### REQUIRED ACTION
From the line that contains "Open the three-dot post options menu" through the end of the records below, write out each line exactly as it appears, but not the pictures.

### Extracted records
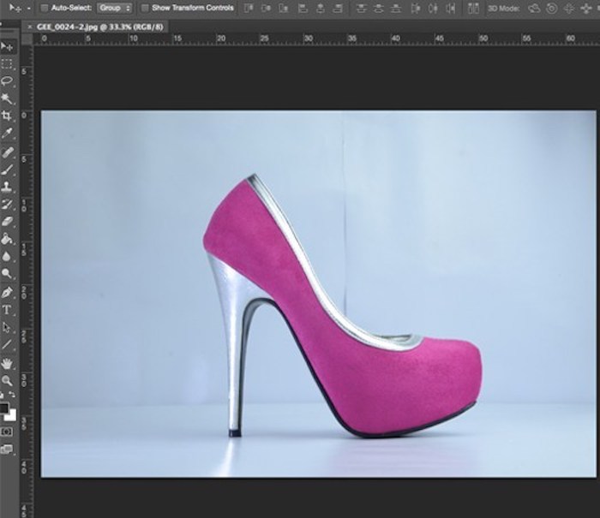Select the Rectangular Marquee tool
This screenshot has height=518, width=600.
(x=8, y=64)
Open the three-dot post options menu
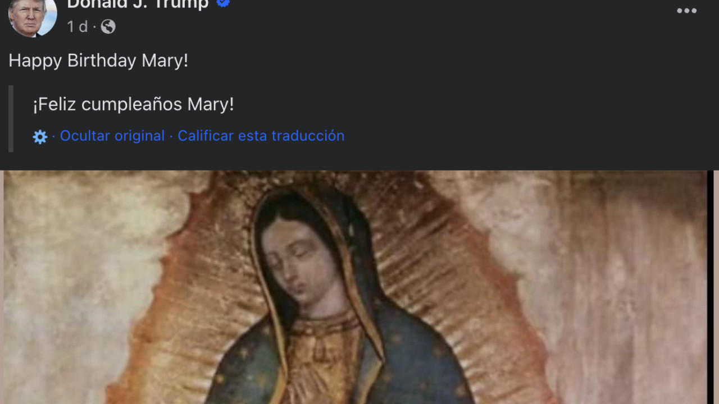The image size is (719, 404). 686,11
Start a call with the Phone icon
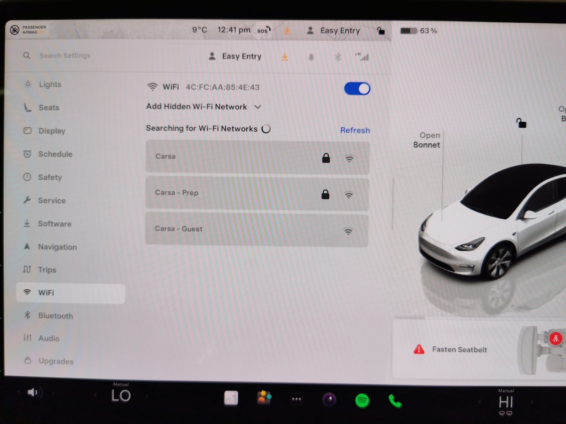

### WRITTEN ANSWER
Open the three-dot post options menu
The image size is (719, 404). 686,11
Start a call with the Phone icon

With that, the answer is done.